-- SUPPLIED TEXT start --
Thailand and the Terrible, Horrible, No Good, Very Bad Bus

November 15, 2013 Tessa Bradford 12 comments

Thailand and the Terrible, Horrible,
No Good, Very Bad Bus

With Taiwan sadly in my rear view, I went to Northern Ireland for my friend Amy's wedding and a brief respite from Asia. Home-cooked food and people I love like family made it a great week.

From Ireland I headed back east and landed in Bangkok, Thailand, where Nicole had just flown in from Greece. With my other half back in place, we were ready to spend the next few months exploring Southeast Asia.

Wat Arun
Wat Arun

We hit some of the tourist spots -- saw the royal palace, Wat Arun, rode up and down the canal on a taxi boat, and got scammed by a Tuk Tuk driver. But this wasn't our time for Bangkok (that came later!), this was just a time to get ready, to reconnect with being back in Asia.

We spent less than two days in Bangkok, bought a few essential items that we'd need on our trip, ate a lot of curry, looked at maps and decided where we'd be heading, and tried to make a rough outline of our plans. (All plans had officially been scrapped within two weeks, but we made a good effort.)

Our first real stop in Thailand was Khon Kaen, to the northeast, so we headed to the bus station late one night to catch an overnight bus, and we made a mess of it.

There wasn't a word of English on any of the signs and we were the only foreigners, despite a throng of people. As we walked up and down the row of ticket lines we noticed that each company had their own line, but we couldn't figure out which one we needed. Then a man came up to us, "Where you go?" he shouted.

"Khon Kaen."

He looked confused. "Where?"

"Khon Kaen..."

"Oh, Khon Kaen! Yes, here!"

He pointed to a line. We went up to the woman taking money and asked her, "Khon Kaen. How much?"

She looked confused. Apparently we confuse people.

The man came back over and spoke to her in Thai and she nodded. He turned to us, "400 baht each." (We later learned it should have been 180 baht each.)

We paid her and she handed us our tickets, all in Thai. "What time?" we asked the man.

He scribbled some numbers on Nicole's ticket and walked off. "I think it says 11:30..." Nicole said, examining the ticket. "Let's go get in line."

But the concept of a line forming is an assumption we should not have made. We went down to the buses and found our platform, along with a massive shoving, shouting crowd. It was madness. A bus pulled in and fifty people all began pushing and pulling each other to get in through the door.

"To Khon Kaen? Khon Kaen??" we shouted at passengers and workers alike. We weren't getting any response, the din was too loud and people were too focused on their fight to get on the bus.

Finally one woman heard us, "No, no, you same bus as me. Not this."

We watched the racket. The bus was overflowing with people, but there was still a crowd trying to squeeze in. "Did they sell more tickets than seats??" we asked incredulously.

"Mm," the woman nodded her head in confirmation.
-- SUPPLIED TEXT end --
-- RECORDS SHOWN start --
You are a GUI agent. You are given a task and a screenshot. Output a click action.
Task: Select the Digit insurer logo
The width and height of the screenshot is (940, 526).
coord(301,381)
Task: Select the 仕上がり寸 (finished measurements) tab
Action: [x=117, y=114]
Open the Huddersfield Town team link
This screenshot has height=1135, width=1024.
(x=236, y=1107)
-- RECORDS SHOWN end --
▶ WRITTEN TASK
Can you repeat the Thailand bus post word for word, from "We hit some" up to and including "mess of it."?

▶ EXERCISE ANSWER
We hit some of the tourist spots -- saw the royal palace, Wat Arun, rode up and down the canal on a taxi boat, and got scammed by a Tuk Tuk driver. But this wasn't our time for Bangkok (that came later!), this was just a time to get ready, to reconnect with being back in Asia.

We spent less than two days in Bangkok, bought a few essential items that we'd need on our trip, ate a lot of curry, looked at maps and decided where we'd be heading, and tried to make a rough outline of our plans. (All plans had officially been scrapped within two weeks, but we made a good effort.)

Our first real stop in Thailand was Khon Kaen, to the northeast, so we headed to the bus station late one night to catch an overnight bus, and we made a mess of it.